---- Records for processing

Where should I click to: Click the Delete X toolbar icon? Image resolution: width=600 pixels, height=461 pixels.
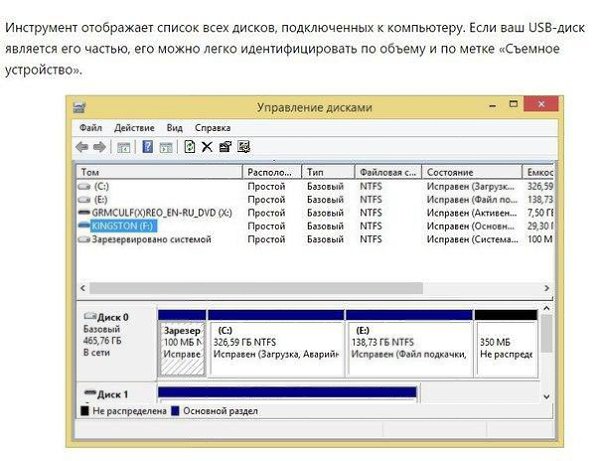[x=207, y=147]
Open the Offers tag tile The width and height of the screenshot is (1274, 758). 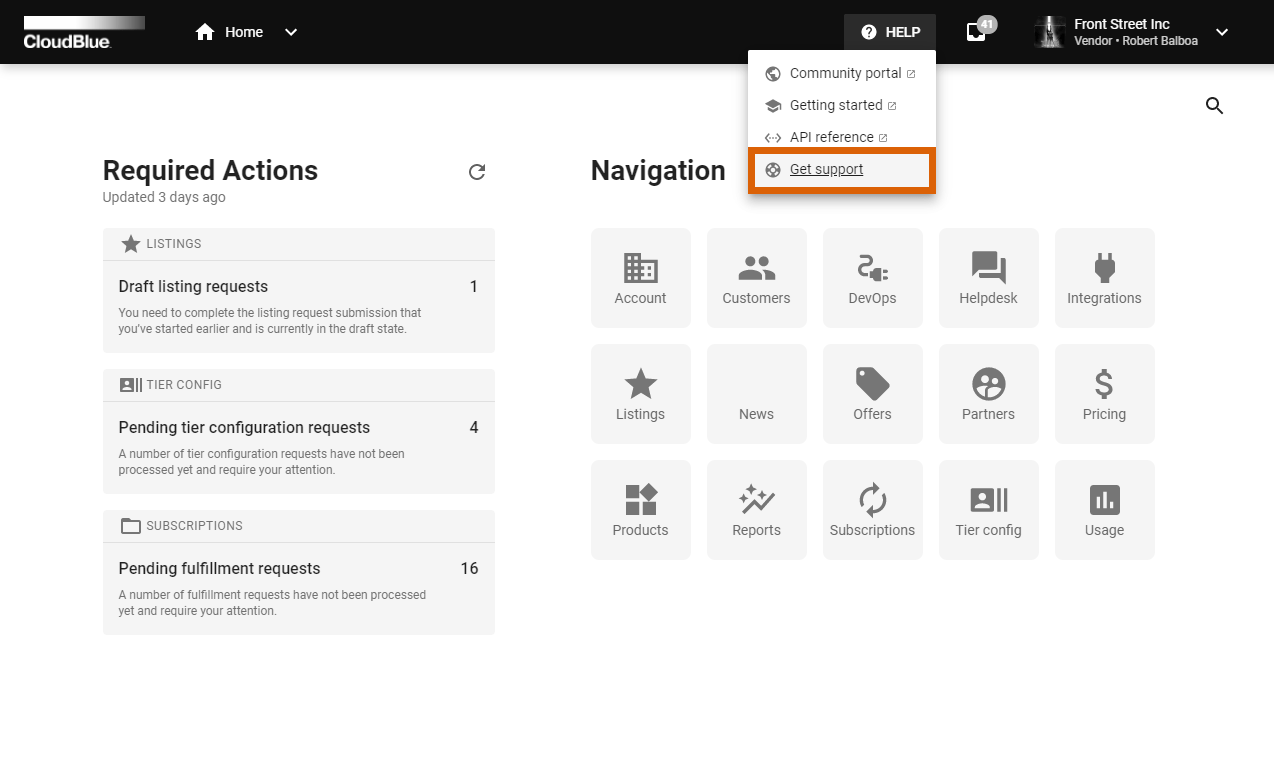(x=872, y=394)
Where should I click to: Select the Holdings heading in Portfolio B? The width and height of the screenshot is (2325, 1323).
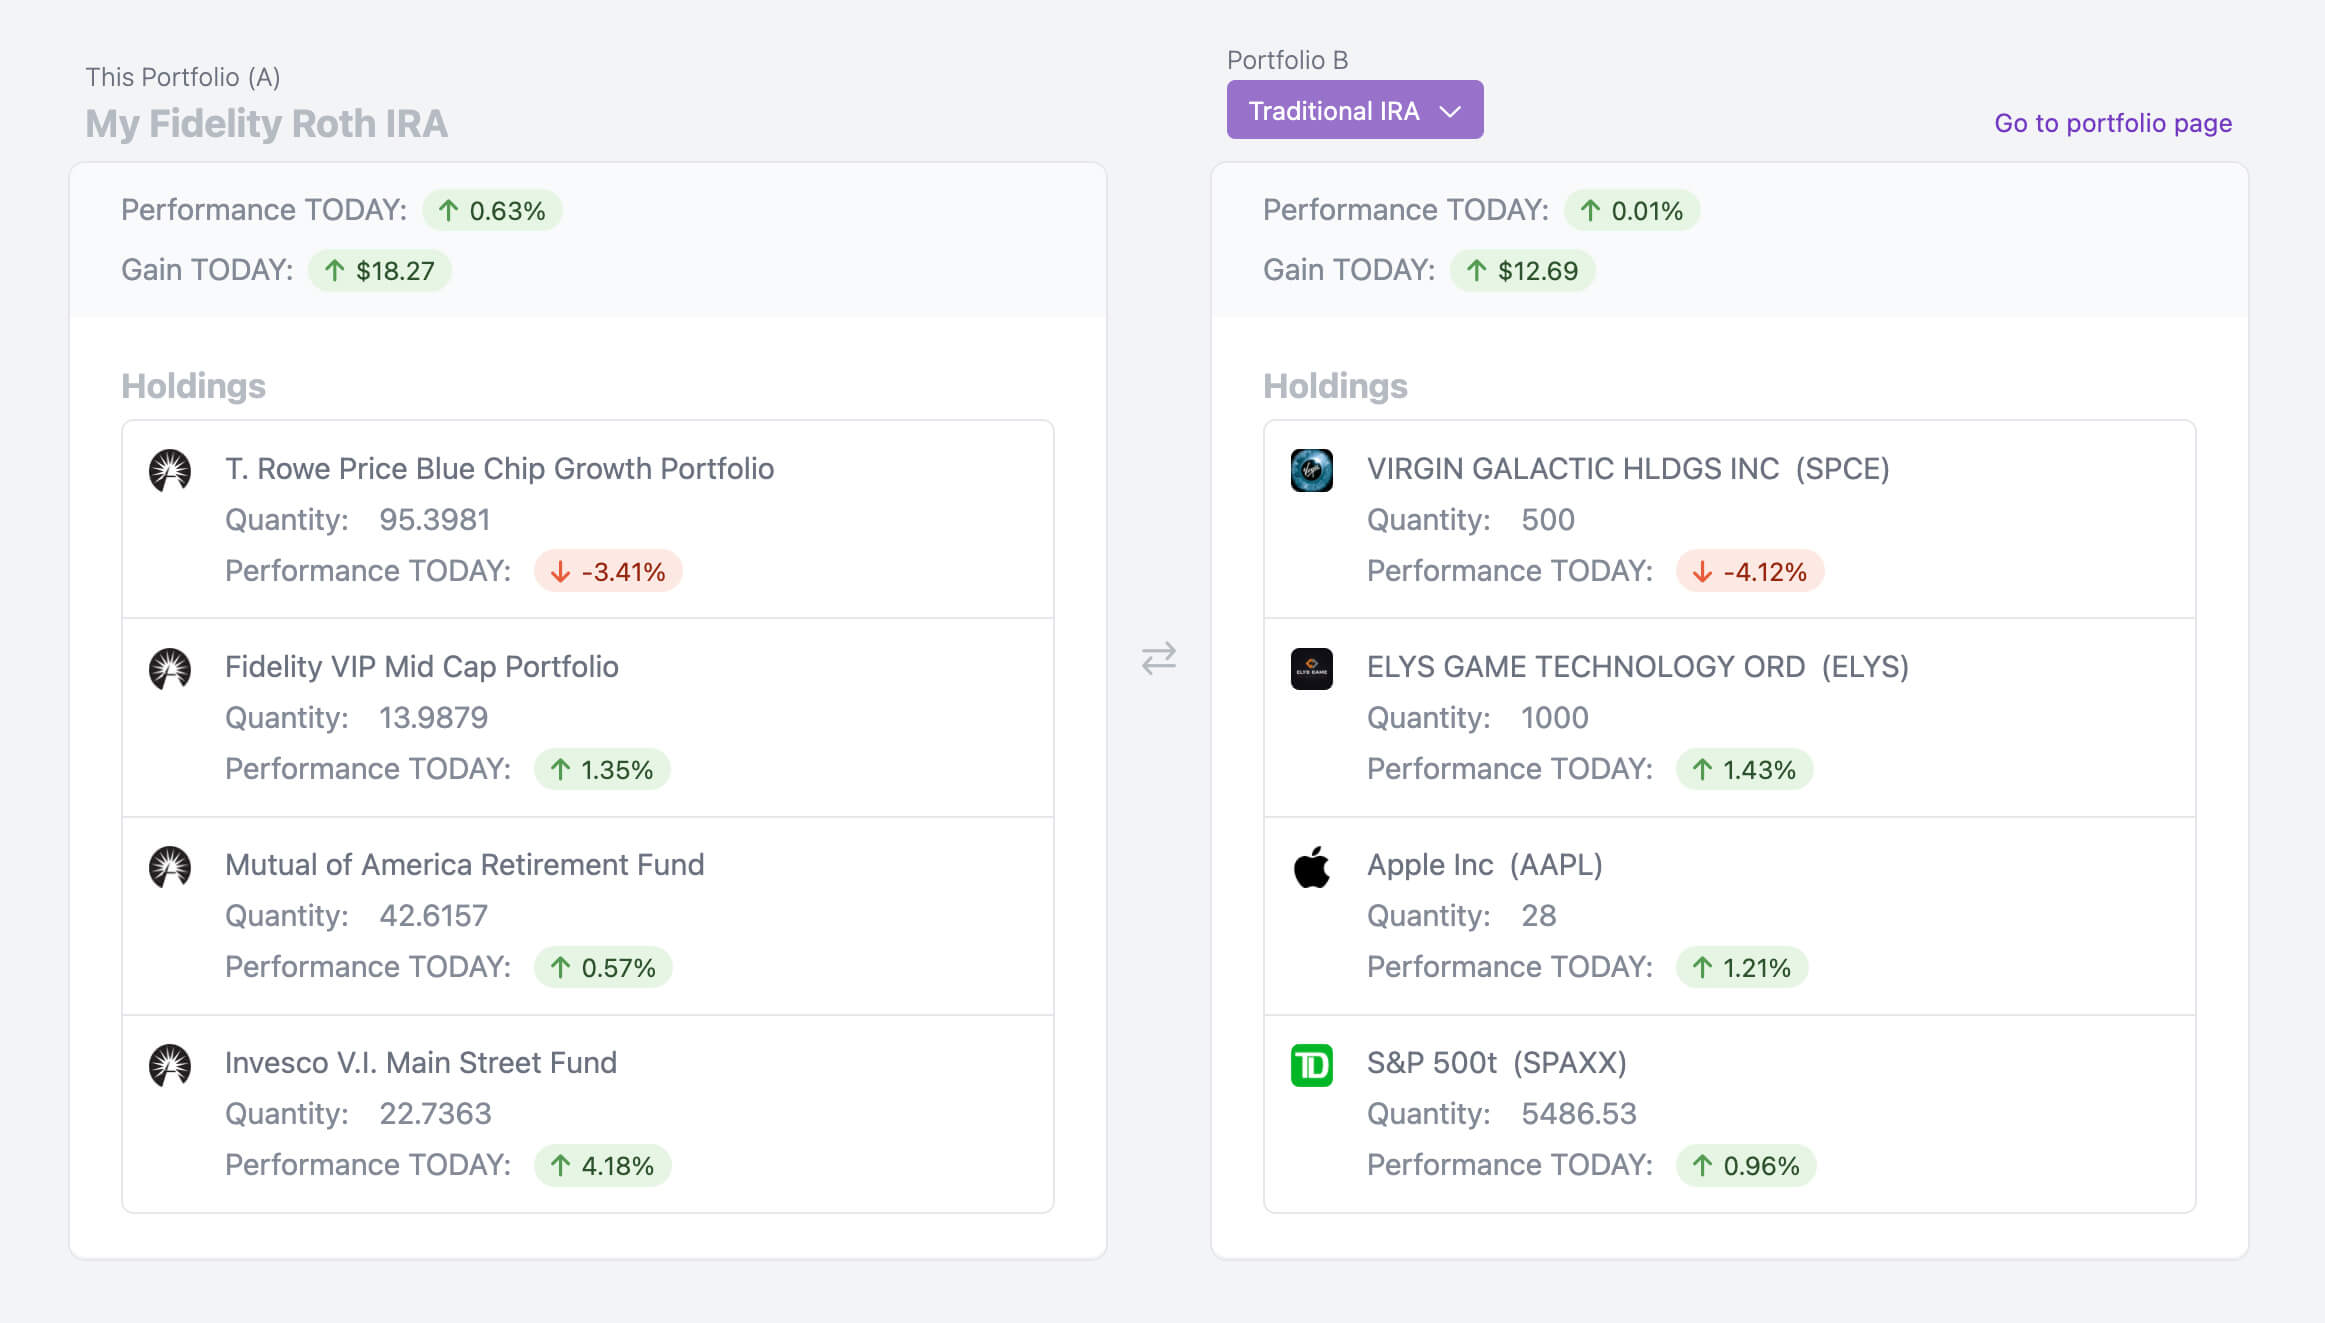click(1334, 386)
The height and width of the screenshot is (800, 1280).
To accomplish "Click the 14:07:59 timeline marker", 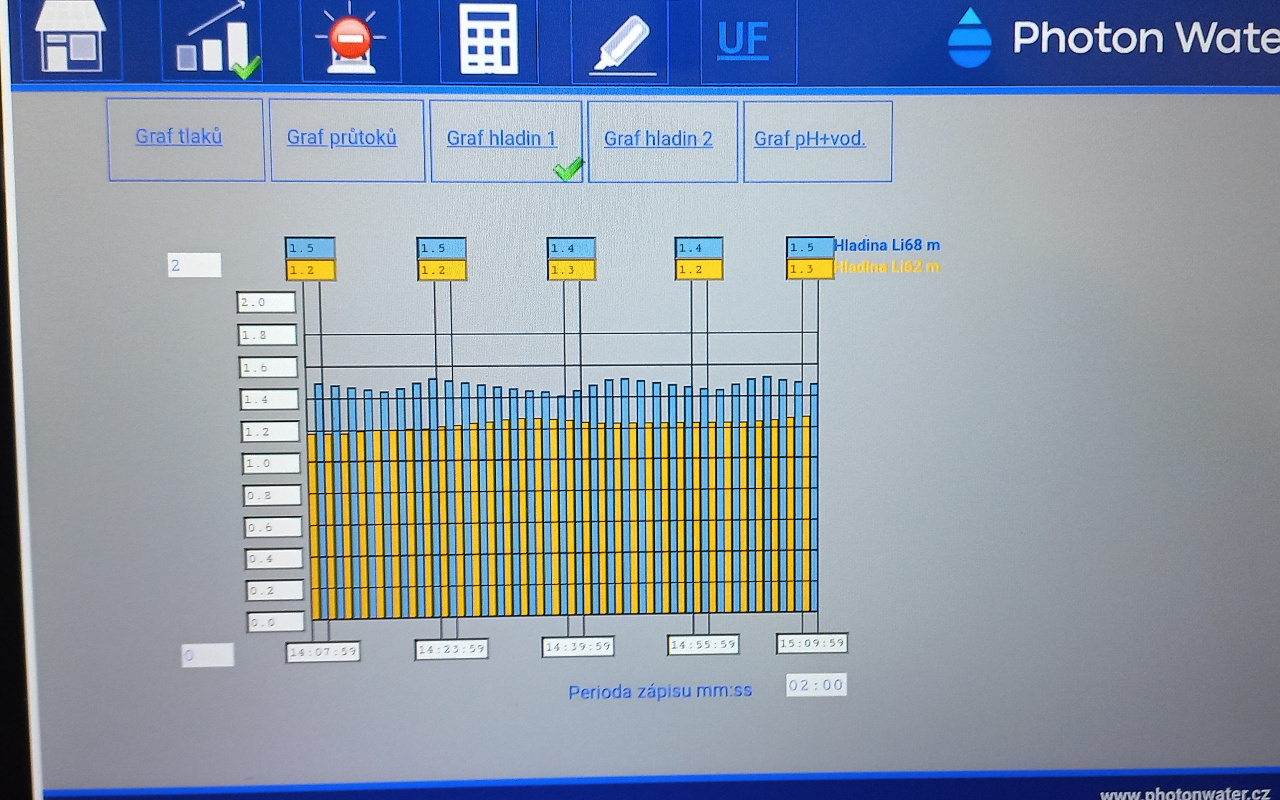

--------

- What the task asks
List each line of the rows above that contains the word "should".

- The response
Where should I click to: Click the Delete X toolbar icon? Image resolution: width=600 pixels, height=461 pixels.
Where should I click to: Select the Holdings heading in Portfolio B? The width and height of the screenshot is (2325, 1323).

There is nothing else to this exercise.